# AIM:
Edit the rows below by changing "icon" to "button" wherever it appears and keeping everything else the same. Leave the pictures out of your answer.

# STORED RECORDS:
* * *

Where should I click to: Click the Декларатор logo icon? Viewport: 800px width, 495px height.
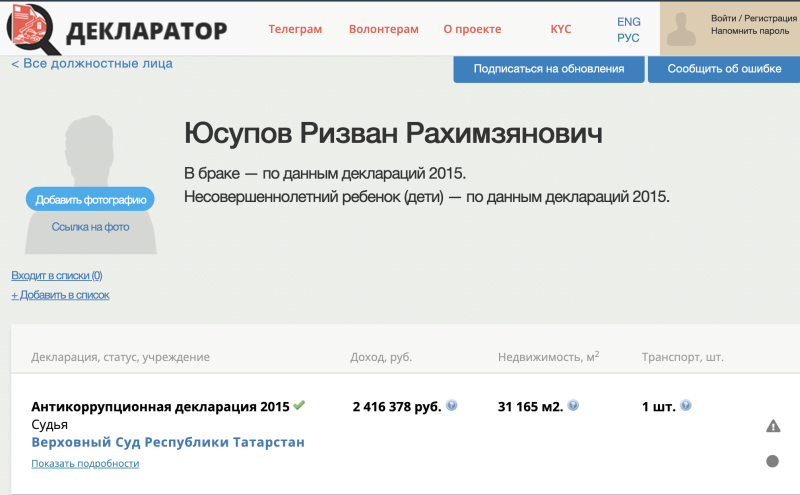pyautogui.click(x=33, y=29)

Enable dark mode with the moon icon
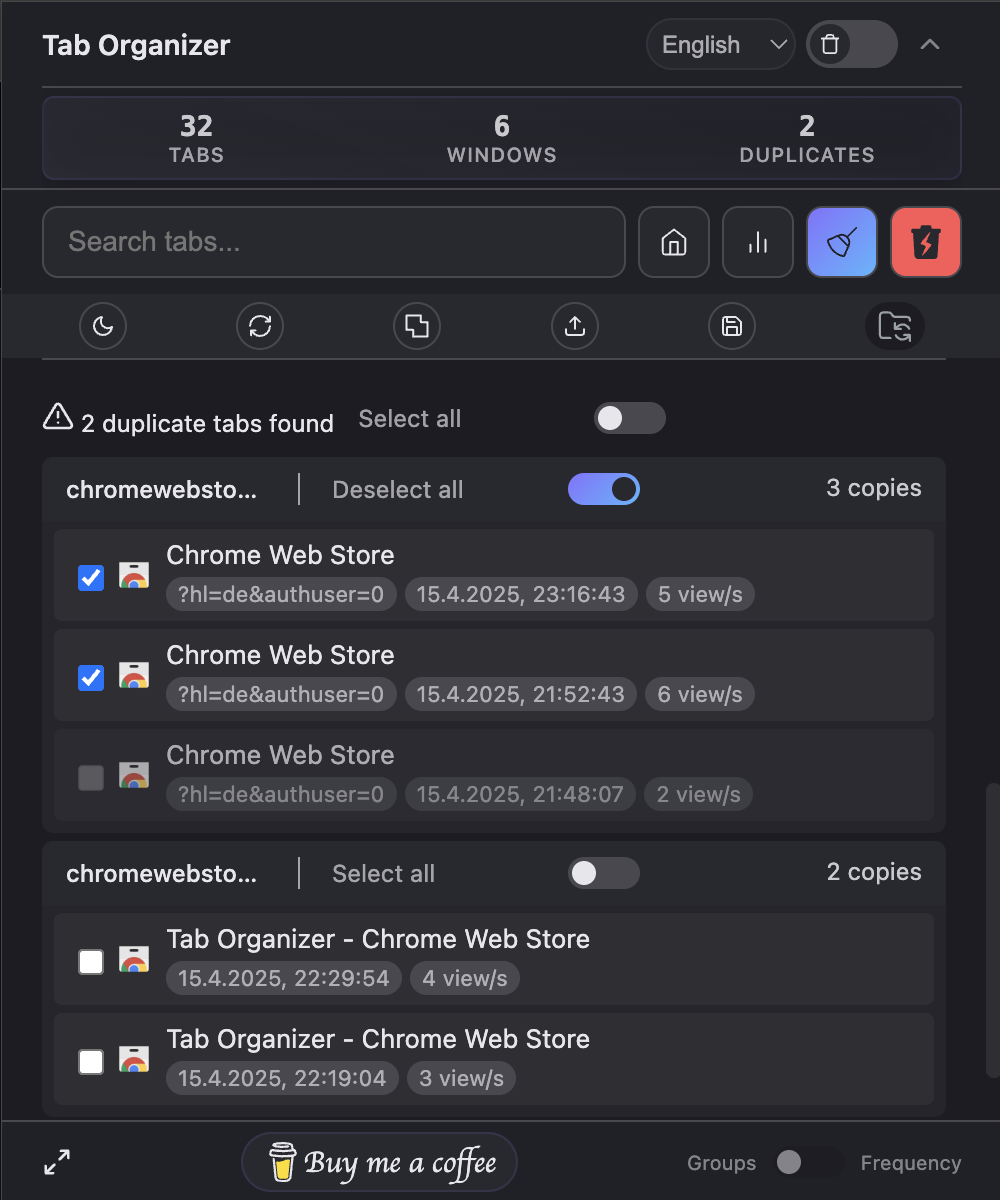tap(103, 326)
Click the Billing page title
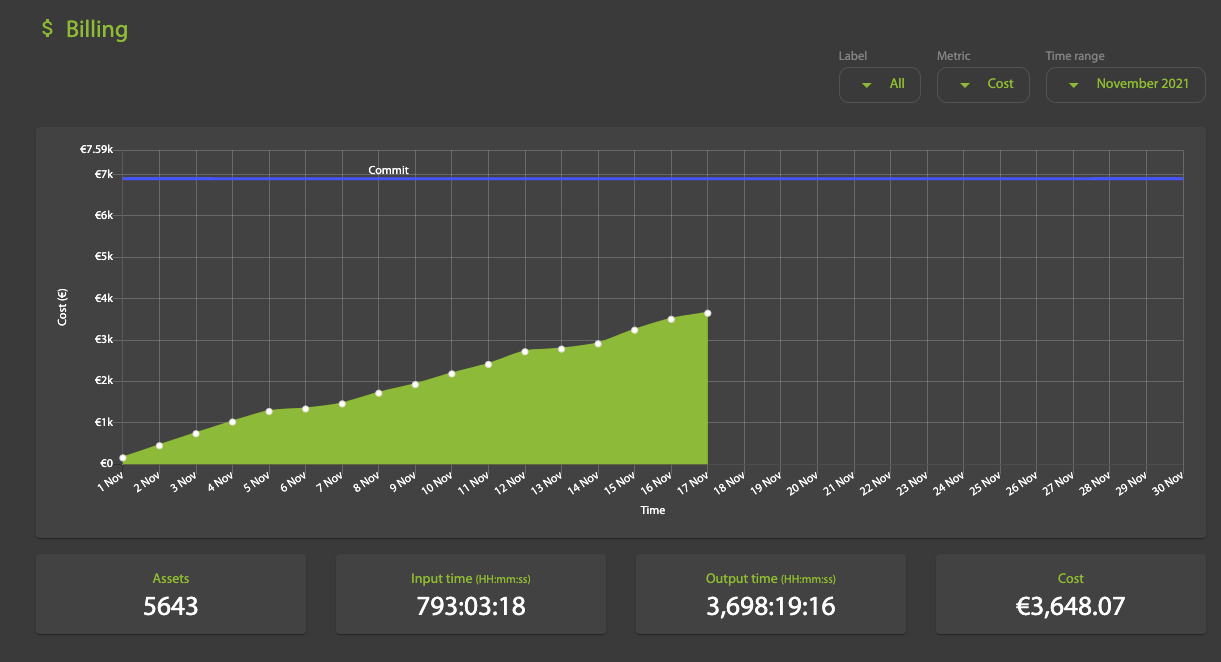 pyautogui.click(x=97, y=29)
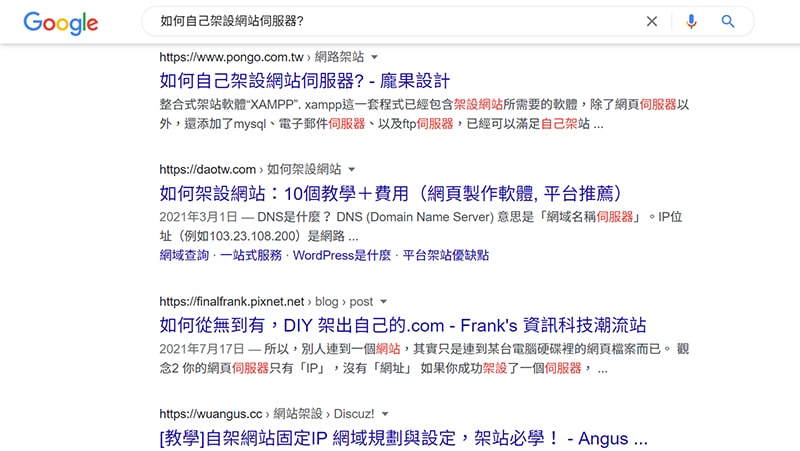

* * *

# RIGHT ANSWER:
Where should I click to: Click the Декларатор logo button? Viewport: 800px width, 495px height.
pyautogui.click(x=33, y=29)

Enable dark mode with the moon button
tap(103, 326)
Click the Billing page title
 pyautogui.click(x=97, y=29)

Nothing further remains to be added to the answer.